Lipids 2 Flashcards
Breakdown, oxidation, synthesis and storage.
Describe the synthesis of free fatty acids, when in the fasted state.
When in the fasted state, the adipocyte triglyceride is broken down and released by lipolysis.
As insulin levels are low, glucagon (anti-hormone of glucose) levels are high and beta adrenergic receptors levels rise, due to neuronal stimulation of adipocytes.
B-adrenergic receptor is activated, and it recruits Adenylate cyclase, which produces cAMP.
cAMP binds to protein kinase A, activating it.
This leads to the phosphorylation of perilipin (which controls access to the lipid within the cell). This releases ABHD5 which binds to adipose triglyceride lipase.
Describe the synthesis of fatty acids.
The synthesis of fatty acids happens through a complex called fatty acid synthase.
Where does the synthesis of fatty acids take place.
The synthesis of fatty acids takes place in the liver, lactating mammary glands and adipose tissue.
What are the 3 ways we can derive fatty acids.
Synthesis
Diet
Stored lipid.
Define the “citrate shuttle”.
The citrate shuttle is used to allow the transfer of the acetyl part of acetyl CoA from the mitochondria to the cytosol.
Describe the synthesis of fatty acids.
Acetyl CoA combines with bicarbonate and passes through the Acetyl CoA Carboxylase enzyme (using ATP and producing ADP and Pi).
This produces Malonyl CoA.
Describe lipolysis.
Lipolysis is the breakdown of lipids - triacylglycerol to three fatty acids and a glycerol molecule - for energy.
It is regulated by a number of molecules: adenylate cyclase, cAMP, PKA, HSL, Perilipin, ABHD5, ATGL, MGL.
Describe the process of lipolysis.
In the fasted state, the insulin levels are low - glucagon levels rise, so does B-adrenergic receptor activity (low insulin - high epinephrine).
Both of these factors cause the activation of Adenylate Cyclase, this activation produces cAMP.
cAMP then binds to and activates PKA - PKA then phosphorylates both HSL (hormone-specific lipase), and Perilipin.
Once Perilipin is activated, it releases ABDH5.
An enzyme complex is then formed with ATGL (adipocyte triglyceride lipase) ABDH5 and HSL.
This enzyme complex then facilitates the consecutive cleaving of the acyl groups from triacylglycerol (one by one).
Triacylglycerol - to - diacylglycerol + 1 free FA.
Diacylglycerol - to - monoacylglycerol + 2 free FAs.
Monoacylglycerol - to - 3 FAs and glycerol.
State the two fates of the free FA’s within the body.
1) Oxidation (beta) / BURN
2) Triacylglycerol / STORE
Describe the B-oxidation of fatty acids.
B-oxidation takes place within the mitochondrial matrix, the “Fatty Acyl CoA” is transported into the mitochondria by the Carnitine shuttle.

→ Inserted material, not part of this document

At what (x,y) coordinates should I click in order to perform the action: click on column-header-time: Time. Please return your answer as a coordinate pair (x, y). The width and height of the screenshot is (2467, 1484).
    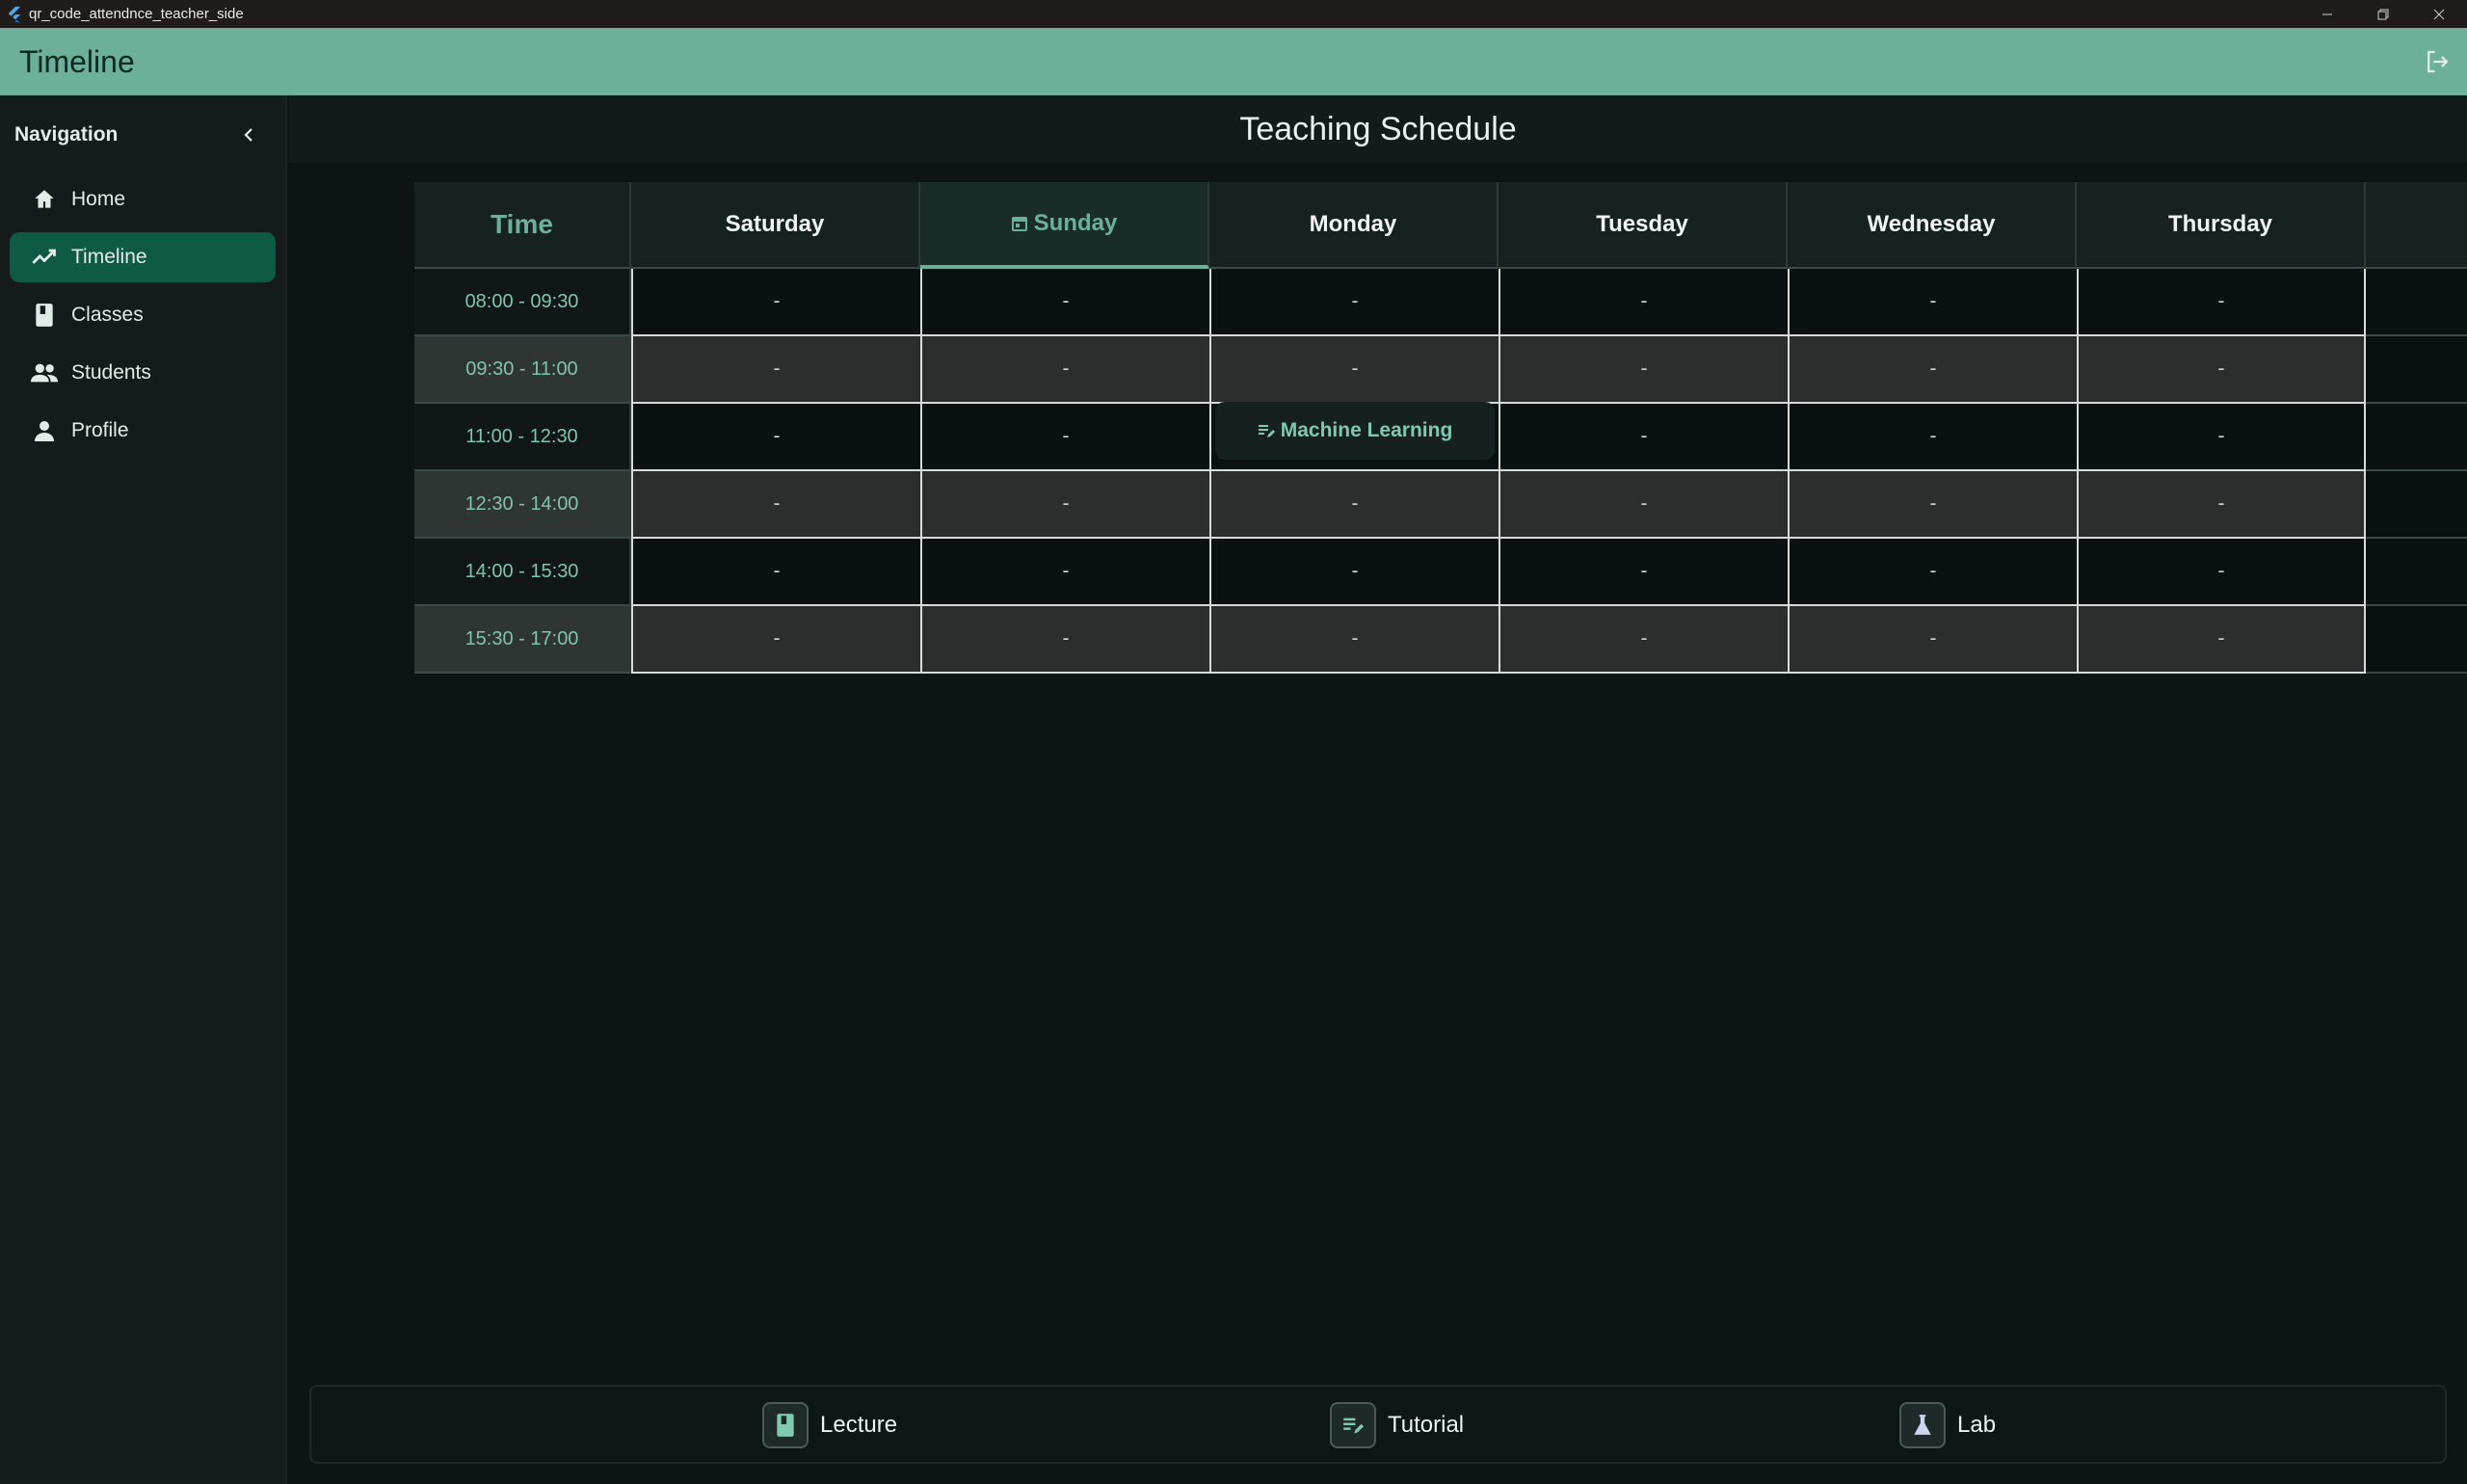
    Looking at the image, I should click on (522, 226).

Shorter fatty acids are oxidised in the MM.
Medium fatty acids are oxidised in the MM but through the Carnitine Shuttle.
Long chain fatty acids are too big for MM, so are oxidised in Peroxisomes.

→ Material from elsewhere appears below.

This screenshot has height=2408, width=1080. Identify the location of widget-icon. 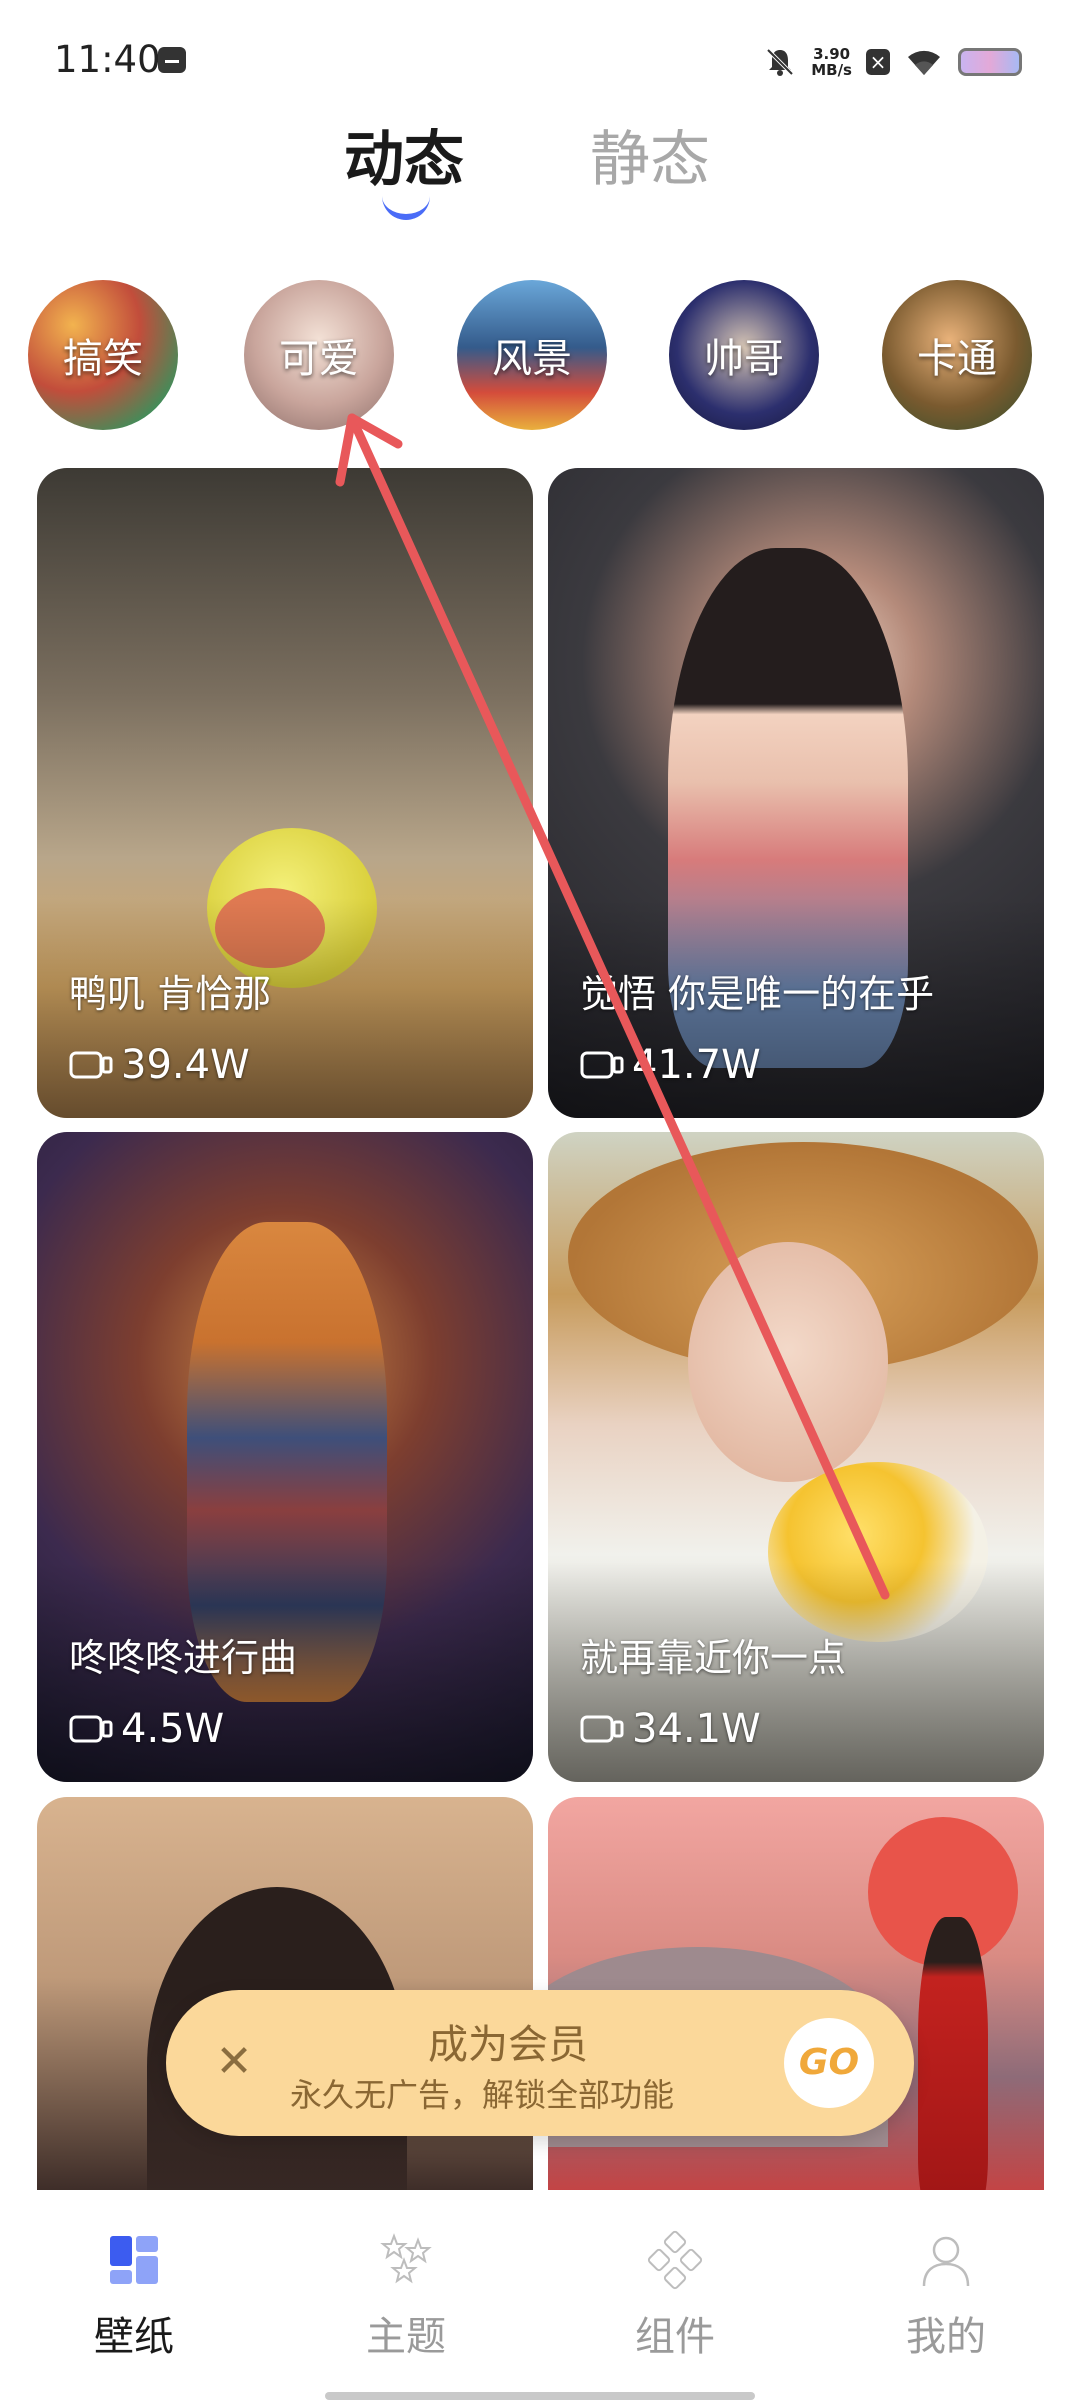
(675, 2260).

Describe the mechanisms of the Carnitine Shuttle.
The Carnitine shuttle consists of 2 enzymes - CPTL 1 (rate-limiting enzyme) and CPTL 2.
In the cytosol, the fatty acids bind an acetyl coenzyme A to create - Fatty Acyl CoA.
Fatty Acyl CoA can cross through the outer mitochondrial membrane.
However, the inner mitochondrial membrane does not allow for the transfer of Fatty Acyl CoA, so a complex is formed with the Fatty Acyl CoA molecule + Carnitine.
The complex can move across the inner mitochondrial membrane, once within the mitochondrial matrix, carnitine is released as a product, and Fatty Acyl CoA remains.
Describe the process of B-oxidation of fatty acids.
Fatty Acyl CoA is within the mitochondrial matrix. The molecules passes through the
[Fatty Acyl CoA Dehydrogenase] enzyme.
This produces Acetyl CoA - can either enter TCA cycle (where is would then continue to ETC and produce ATP) or contribute to ketone bodies in the liver for storage of energy.
**The acyl molecule at the end of the B-oxidation cycle is 2 carbon atoms shorter than the last.